The duties of the “naming commission” were to assess the “cost of renaming or removing names, symbols, displays, monuments or paraphernalia that commemorate the Confederate States of America or any person who served voluntarily with the Confederate States of America.”
In January, the commission recommended the removal of Arlington National Cemetery’s Confederate Memorial, which is to be demolished this summer. The memorial, dedicated in 1914, features a bronze woman standing on a 32-foot pedestal, crowned with olive leaves, holding a laurel wreath, a plow stock, and a pruning hook designed to represent the South. The base of the statue features 14 shields with the coats of arms of the 13 Confederate states and Maryland, which didn’t secede and join the Confederacy…

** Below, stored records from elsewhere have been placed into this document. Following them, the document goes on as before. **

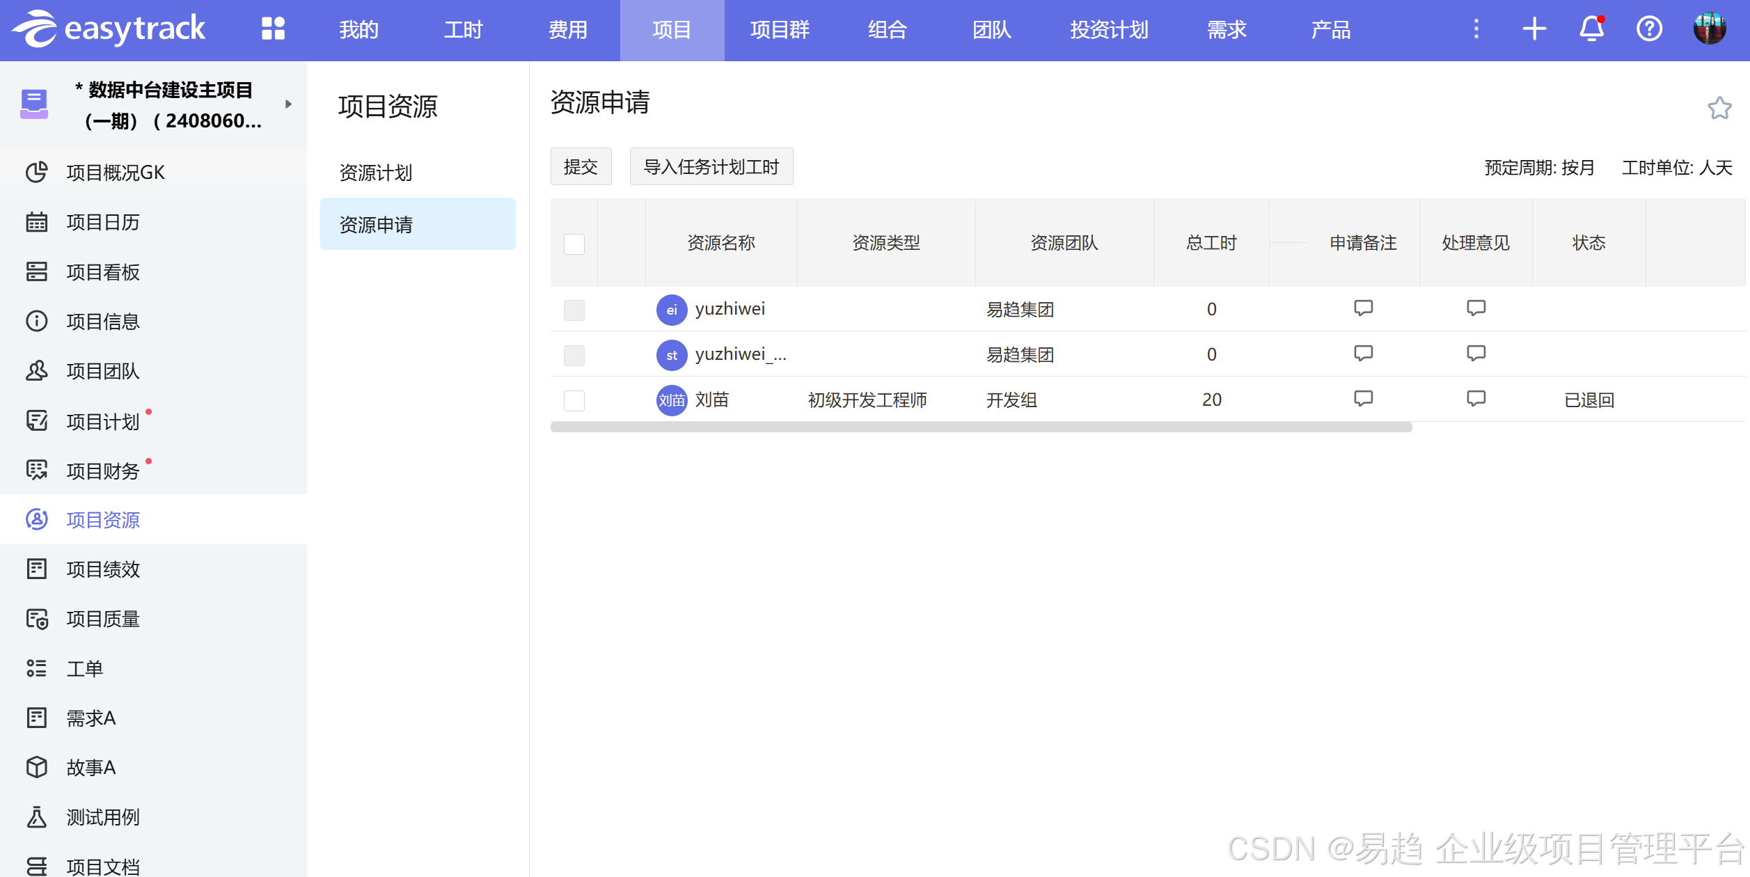The width and height of the screenshot is (1750, 877).
Task: Click the plus create icon
Action: pyautogui.click(x=1534, y=29)
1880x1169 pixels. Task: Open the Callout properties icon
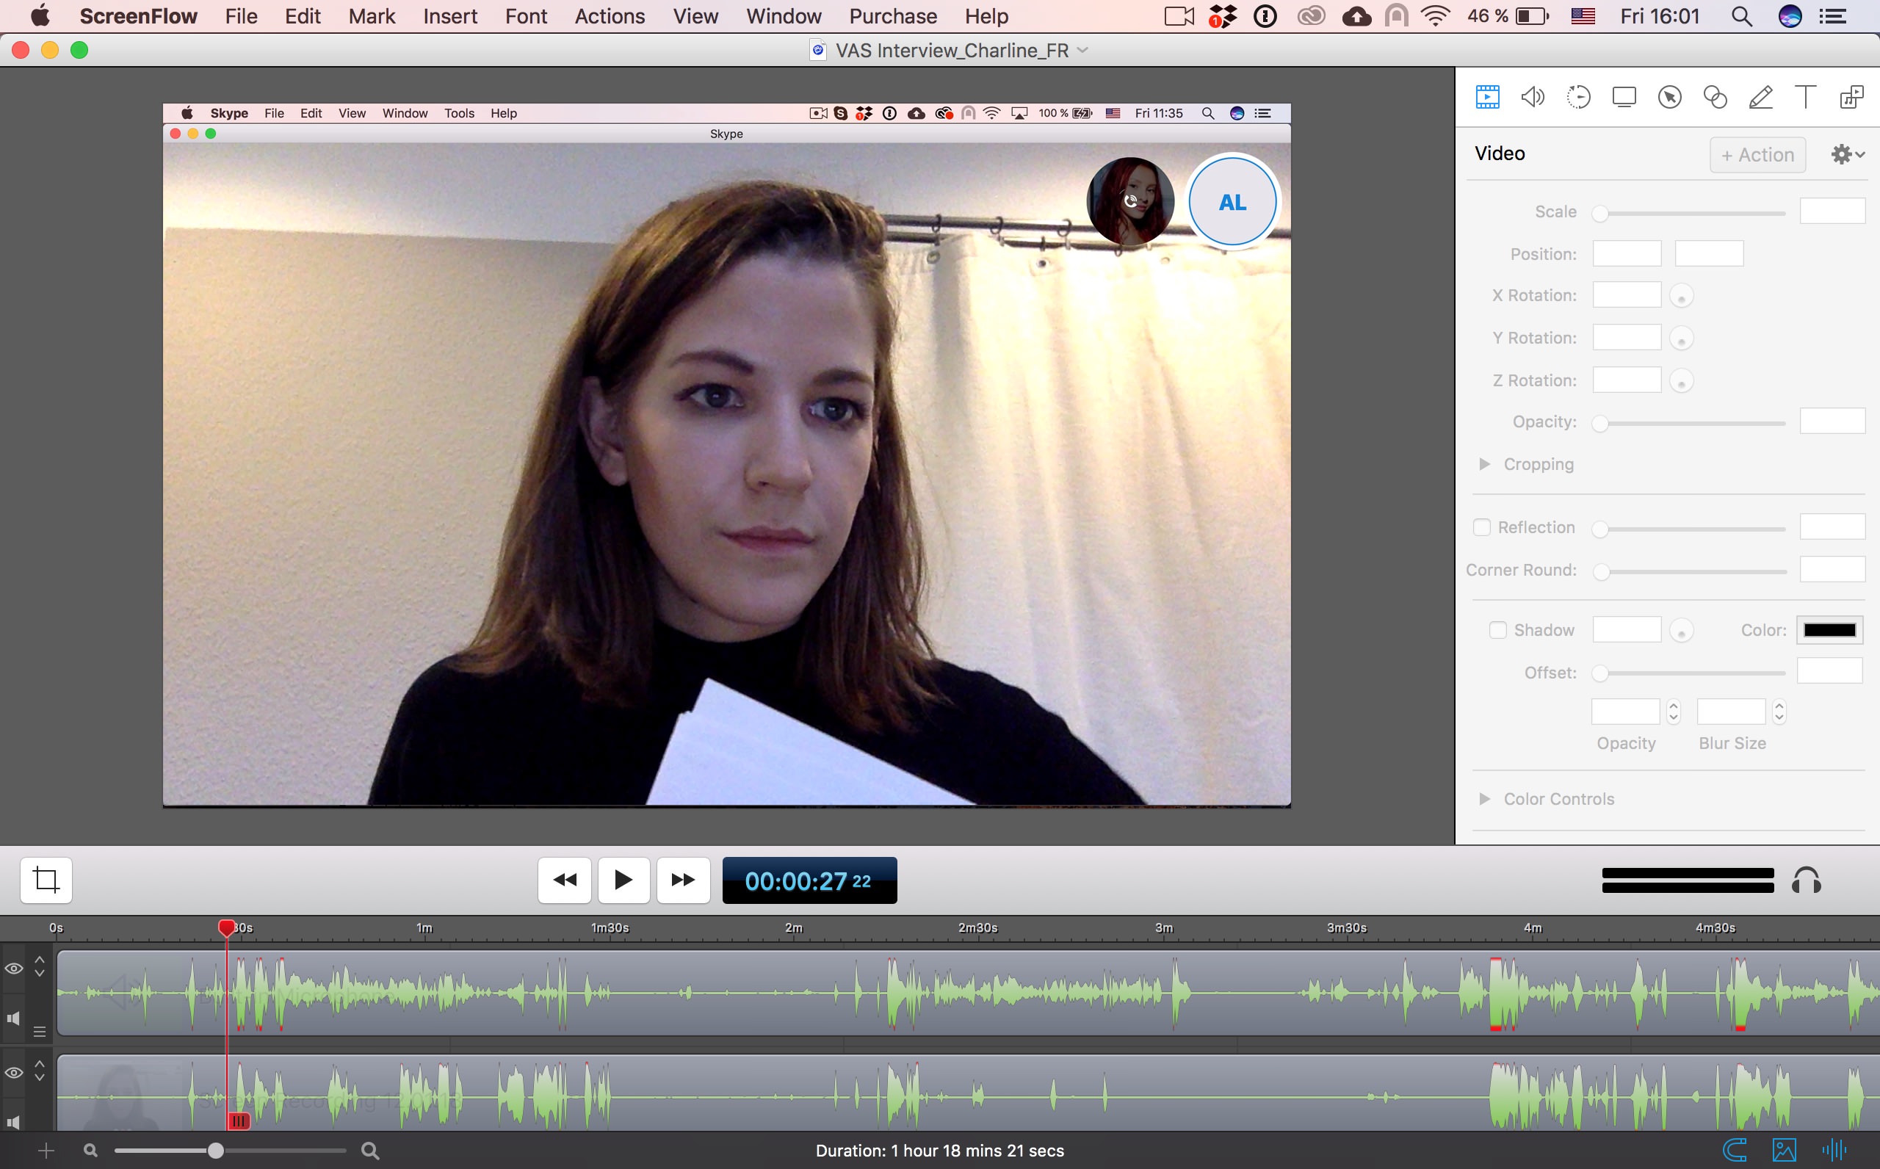pyautogui.click(x=1669, y=97)
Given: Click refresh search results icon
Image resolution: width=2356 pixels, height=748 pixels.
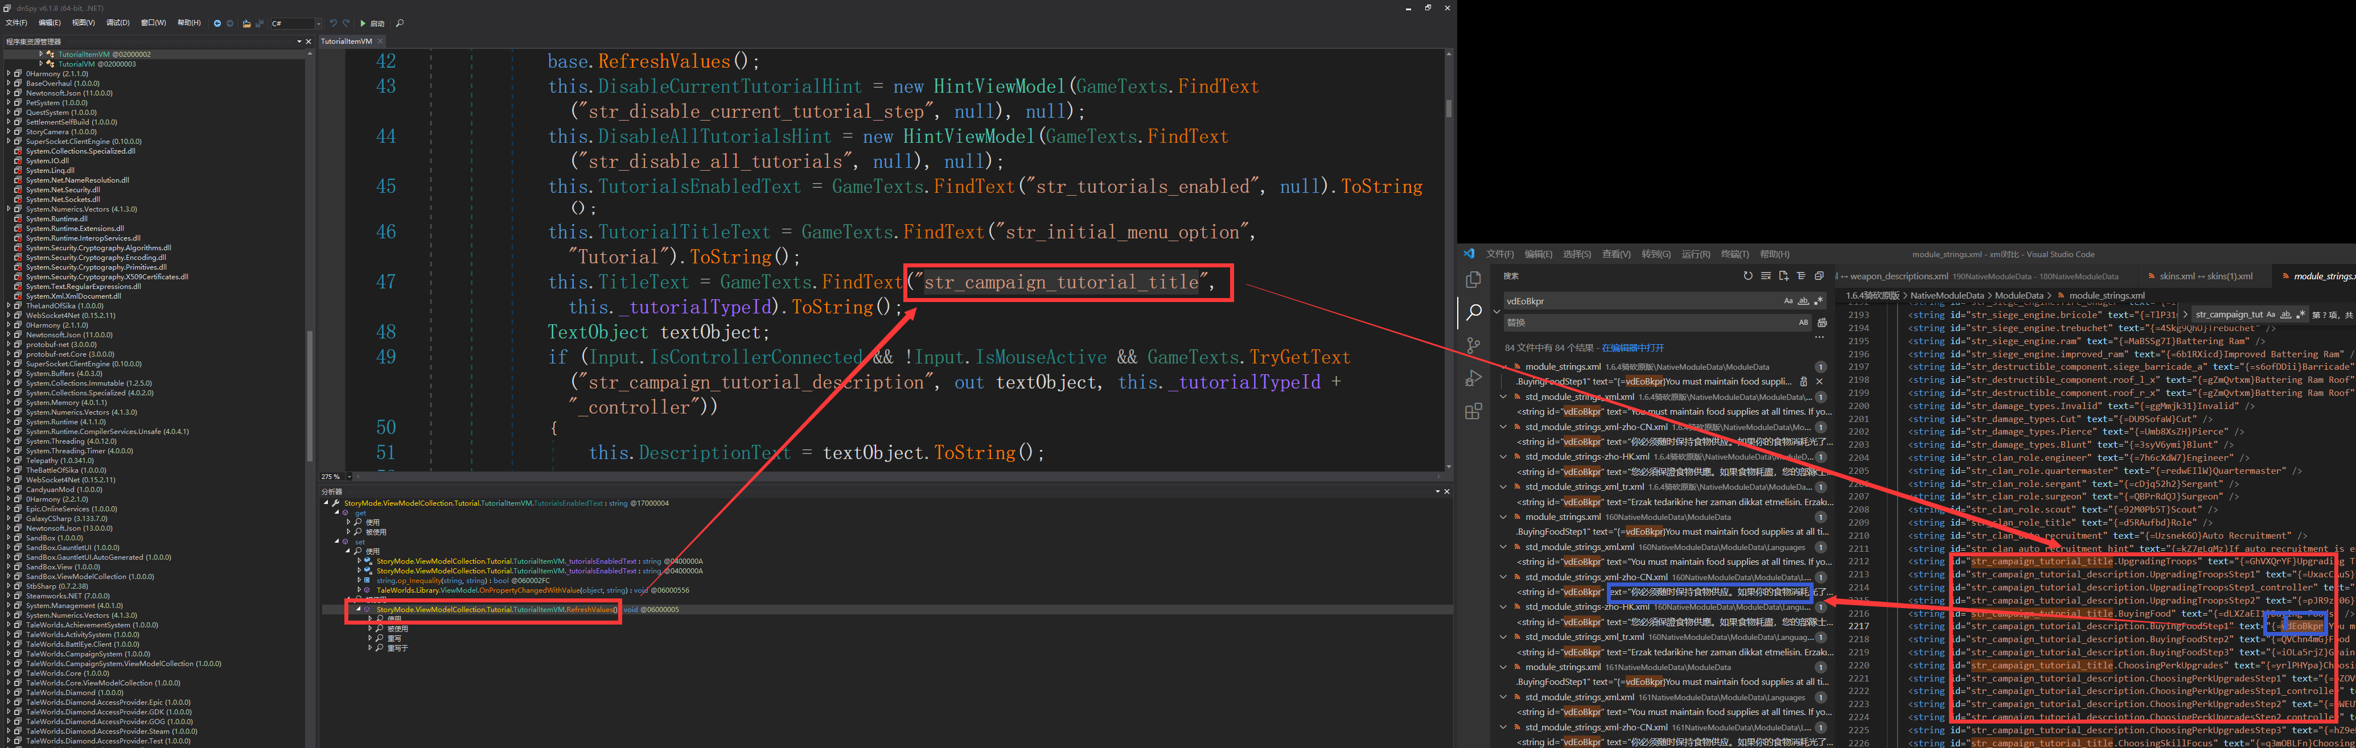Looking at the screenshot, I should [1748, 275].
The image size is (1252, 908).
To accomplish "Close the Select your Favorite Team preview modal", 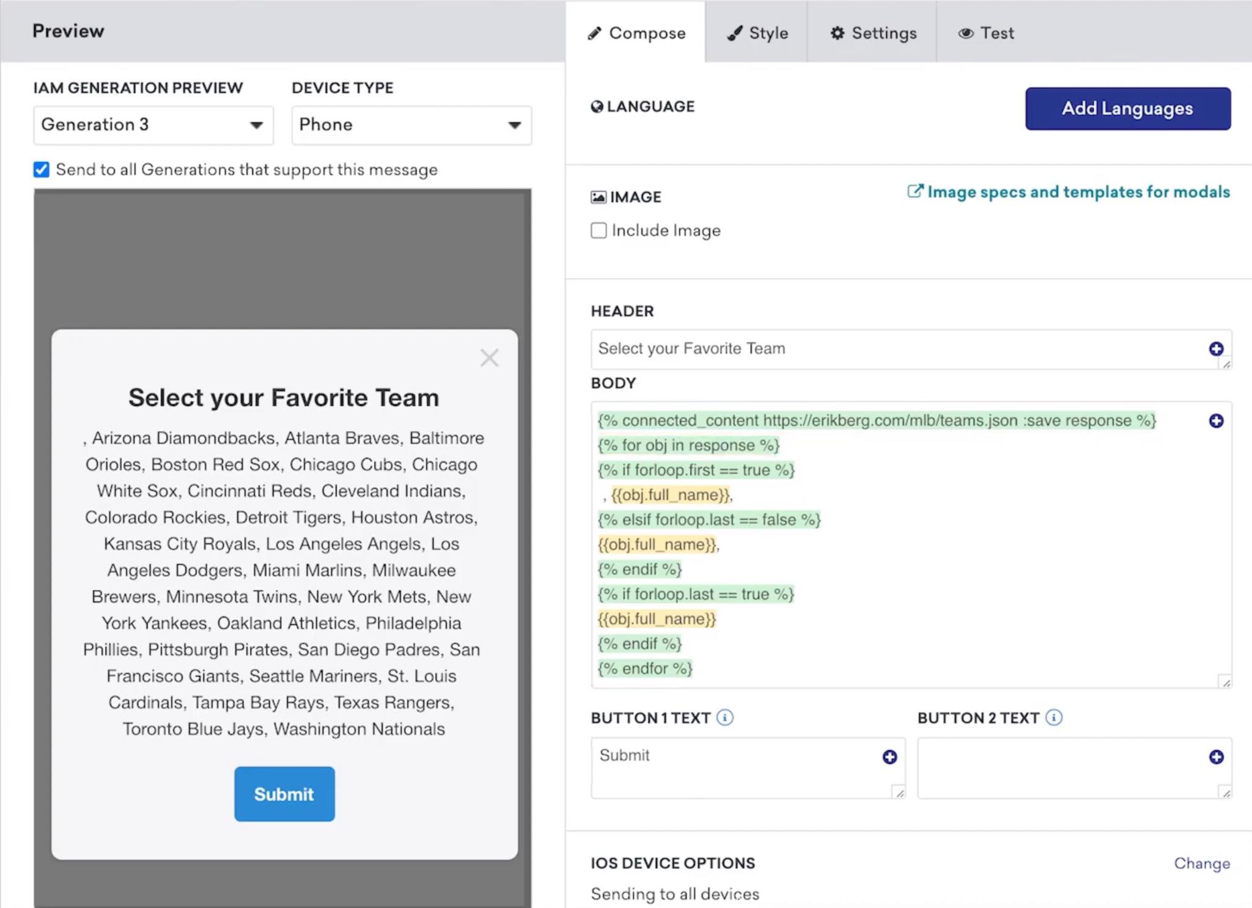I will pos(490,357).
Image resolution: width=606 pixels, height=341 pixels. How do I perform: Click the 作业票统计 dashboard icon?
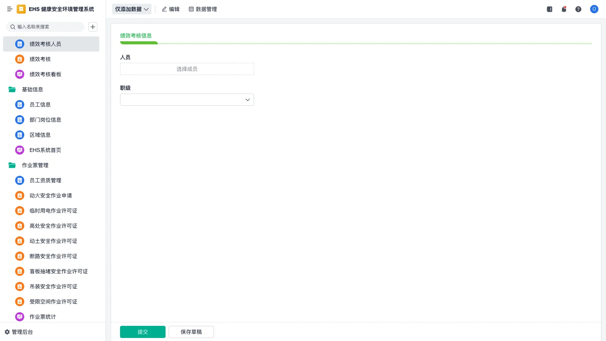coord(19,317)
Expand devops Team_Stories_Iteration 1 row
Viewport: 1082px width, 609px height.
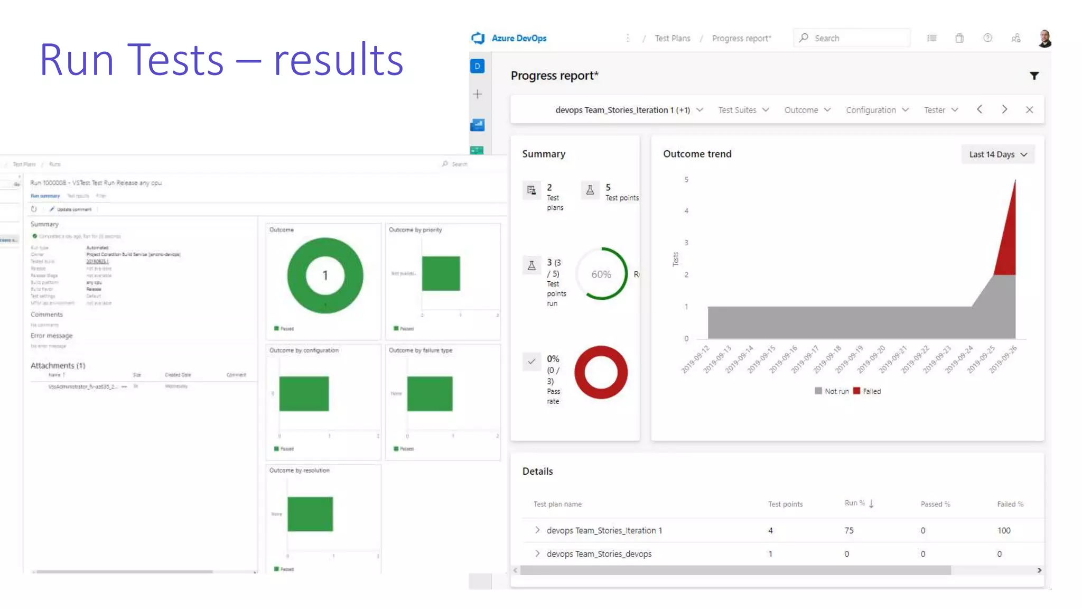[537, 530]
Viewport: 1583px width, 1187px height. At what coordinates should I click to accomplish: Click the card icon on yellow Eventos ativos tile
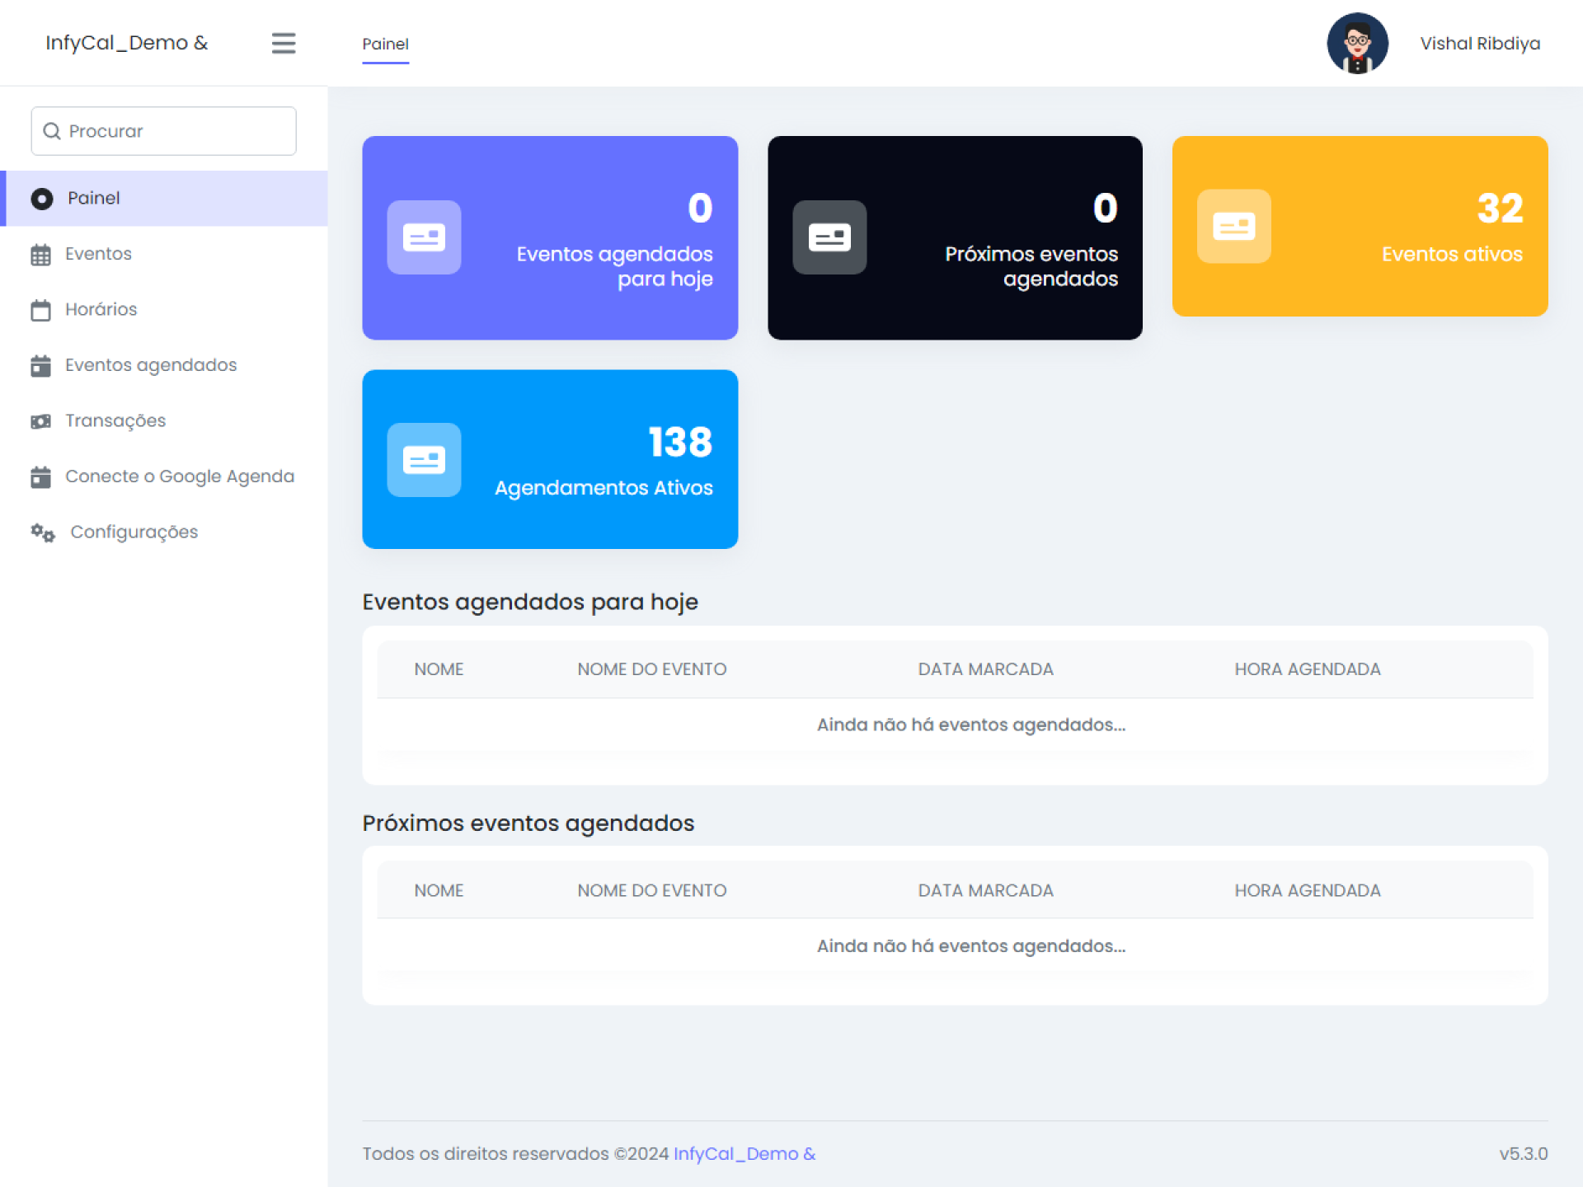[1233, 226]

…Now, the radicals in our society are going to tear down his creation because, as the secretary of defense has explained, Arlington National Cemetery can “inspire all those who call them home, fully reflect the history and the values of the United States and commemorate the best of the republic that we are all sworn to protect.”
The military says all bronze elements on the memorial will be relocated, and its base and foundation will remain as to avoid disturbing the surrounding graves. In today’s race-based hysteria, it is a wonder that Section 16 has survived at all.
With the monument’s destruction, the reconciliation message that Lincoln, Grant, McKinley, Taft and Roosevelt advocated will be lost.
The statue’s demise will not unite but only further divide.